**Task statement**
The records below must be repeated exactly, but without their pictures.

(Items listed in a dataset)
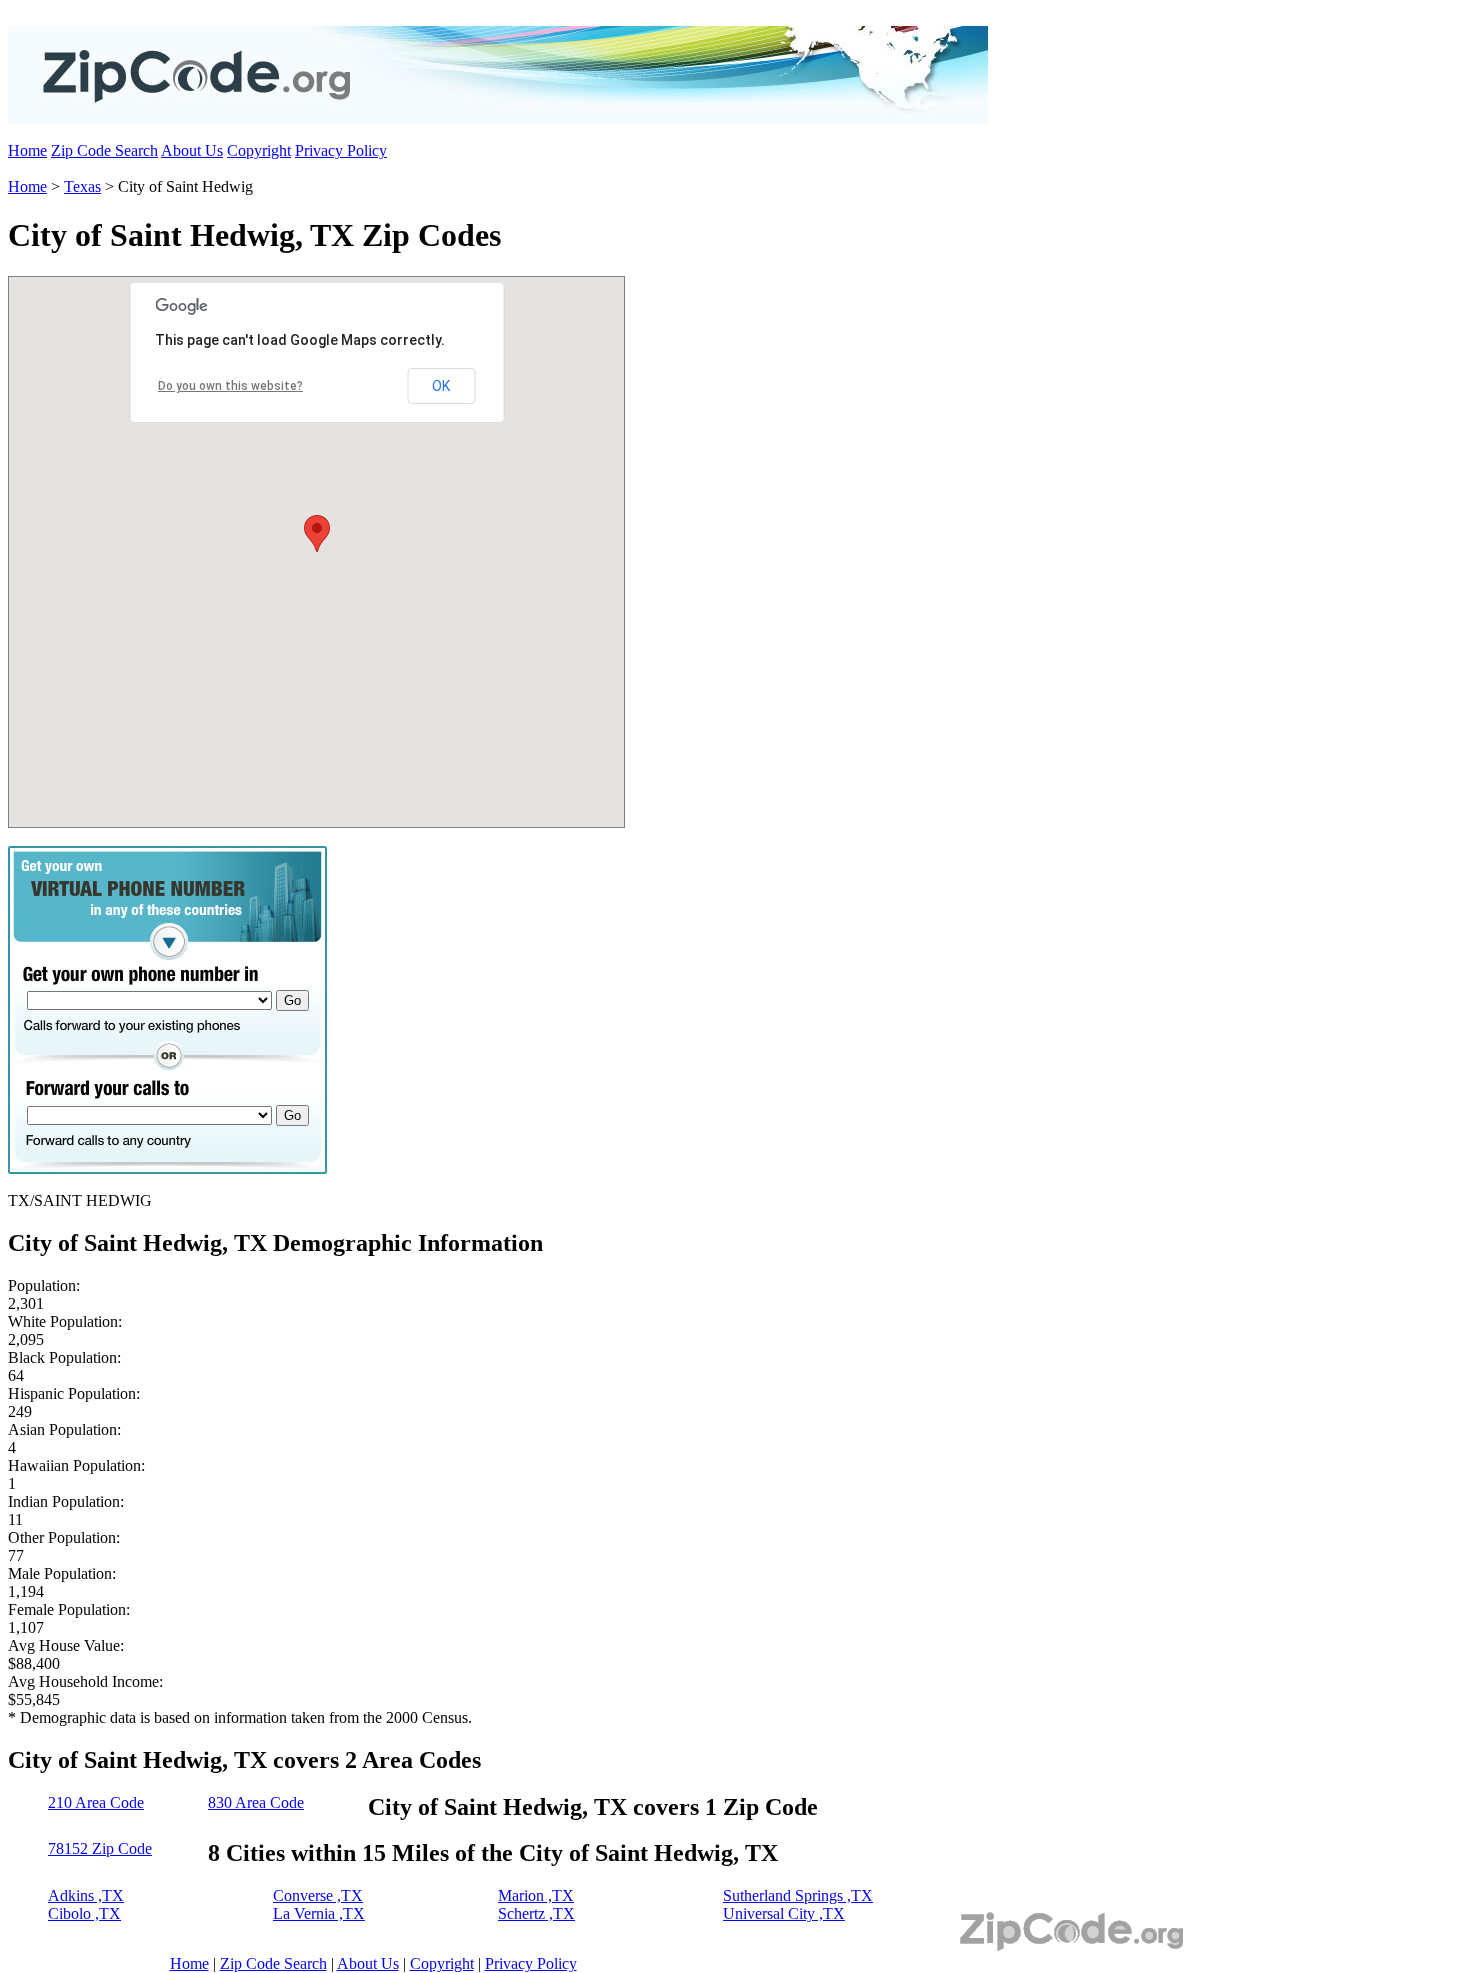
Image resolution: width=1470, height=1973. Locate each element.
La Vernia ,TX (319, 1913)
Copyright (259, 150)
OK (441, 386)
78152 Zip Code (100, 1848)
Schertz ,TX (536, 1913)
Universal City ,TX (784, 1913)
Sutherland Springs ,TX (798, 1895)
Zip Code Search (104, 150)
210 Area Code (96, 1802)
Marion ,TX (536, 1895)
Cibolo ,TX (84, 1913)
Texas (82, 186)
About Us (192, 150)
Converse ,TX (318, 1895)
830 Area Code (256, 1802)
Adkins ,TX (86, 1895)
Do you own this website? (230, 386)
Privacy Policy (341, 150)
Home (27, 150)
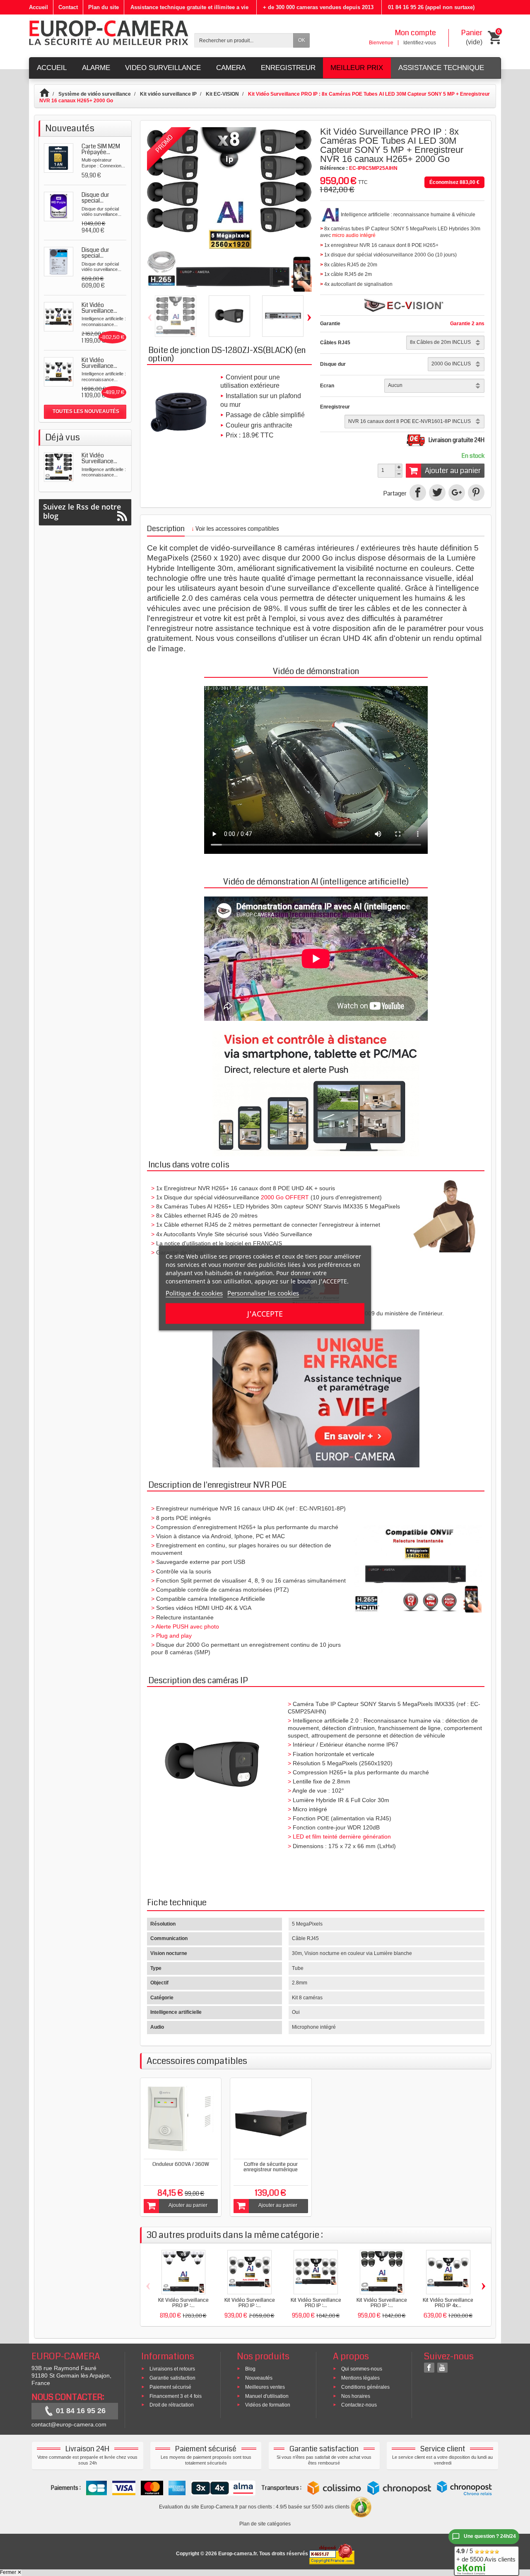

**Answer for the task**
Image resolution: width=1470, height=1973. Locate each element.
La Vernia ,TX (319, 1913)
Copyright (259, 150)
OK (441, 386)
78152 Zip Code (100, 1848)
Schertz ,TX (536, 1913)
Universal City ,TX (784, 1913)
Sutherland Springs ,TX (798, 1895)
Zip Code Search (104, 150)
210 Area Code (96, 1802)
Marion ,TX (536, 1895)
Cibolo ,TX (84, 1913)
Texas (82, 186)
About Us (192, 150)
Converse ,TX (318, 1895)
830 Area Code (256, 1802)
Adkins ,TX (86, 1895)
Do you own this website? (230, 386)
Privacy Policy (341, 150)
Home (27, 150)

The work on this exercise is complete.